1.   Scrape multiple sites with a similar URL.
2.   Do this efficiently by running a loop over an array.
3.   Collect togeter the results.

In [22]:
# // 1.  Import packages that we need:
# // Always run this from the start, if you change something and come back later it may give you an error
import numpy as np
import pandas as pd
# // Web scraping: 
import requests
import string
from bs4 import BeautifulSoup
# // OS. Sometimes need this for finding working directory:
import os
# ////////////////////////////////////////////////////////////////

Introduction: using a base URL and injecting a series of stock tickers into it.

In [None]:
# // Set the base URL: 
# // Curly brackets mean that whatever you put in the array will appear inside these brackets
url_base = "https://www.ft.com/{}"

# // Add an array:
# // Because I chose the FT website I have called it 'topic' but this could equally be anything, it is just a name not a formula. 
# // I have then taken each of the top columns from the website and inserted them below 
# // For the homepage I don't want to add anything in curly brackets so I add a blank in speech marks
topic = ['','world', 'world/uk',  'companies', 'tech', 'markets', 'climate-capital', 'opinion', 'work-careers', 'life-arts', 'htsi']

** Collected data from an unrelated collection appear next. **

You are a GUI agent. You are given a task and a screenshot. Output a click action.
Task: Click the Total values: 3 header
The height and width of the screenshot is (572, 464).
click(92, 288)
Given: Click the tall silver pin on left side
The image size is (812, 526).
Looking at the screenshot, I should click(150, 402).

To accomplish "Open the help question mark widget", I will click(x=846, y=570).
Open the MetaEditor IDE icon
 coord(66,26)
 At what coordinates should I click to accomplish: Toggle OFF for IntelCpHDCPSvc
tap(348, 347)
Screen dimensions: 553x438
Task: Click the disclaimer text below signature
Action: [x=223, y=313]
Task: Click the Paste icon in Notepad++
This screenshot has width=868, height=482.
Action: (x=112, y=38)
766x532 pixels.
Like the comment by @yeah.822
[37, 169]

# // Create an empty array that we are going to fill, base it on the length of the tickers array
# // length = however many items you put in your array (in this case 11). 
# // Empty array is a spacer you will fill up with the info you want 
# // With Python unlike Excel you must say the amount of data that you will use before you get it rather than just having a large blank sheet for data
# // alter string length (here S50) based on the length of website urls. Try running it with a shorter figure - e.g. here 's30' would not work. 
length = len(topic)
urls = np.empty(length, dtype='S50')

# // Motivation for a loop is to do lots of things in a repeated way - download lists for large datasets rather than doing it manually
# // "topic" and "t" can be called anything - just an identifier that says we will go from first to last in order - the value of t changes each time you go through the loop
# // Loops save a lot of time - like a mass-mailout 
# // Loop across this array:
for x in topic:
   # // Put the particular "topic" into the base URL
   # // Format takes whatever is in your url base and puts it into the curly brackets from above
   # // TopicURL = a different thing each time in the loop based on x - full long url 
   # // After this you have to tell the computer to store all the pieces of info in the right place/order - the 2 lines below 
   topicURL = url_base.format(x)
   # // Find the index value of this particular "topic".
   # // This tells you what number item you are on, i also varies each time as it depends on x - e.g. the home page is zero in the list - remember codes go 0,1,2,3!
   i = topic.index(x)
   # // Fill the empty url, at the given index value, with the full url for this "topic"
   # // Square brackets means find position in the list 
   urls[i] = topicURL

# // Print out the urls that we have  
# // This makes sure the array is working - helpful to check the length of the string - some urls may be cut off it is not long enough and therefore you can't click on them
# // 'b' is just a formatting thing that would disappear in a CSV 
urls

Using this in a full example:

In [24]:
# // Set the base url:
url_base = "https://www.ft.com/{}"

# // Pick the words that we want to put into the curly brackets of this url:
topic = ['','world', 'world/uk',  'companies', 'tech', 'markets', 'climate-capital', 'opinion', 'work-careers', 'life-arts', 'htsi']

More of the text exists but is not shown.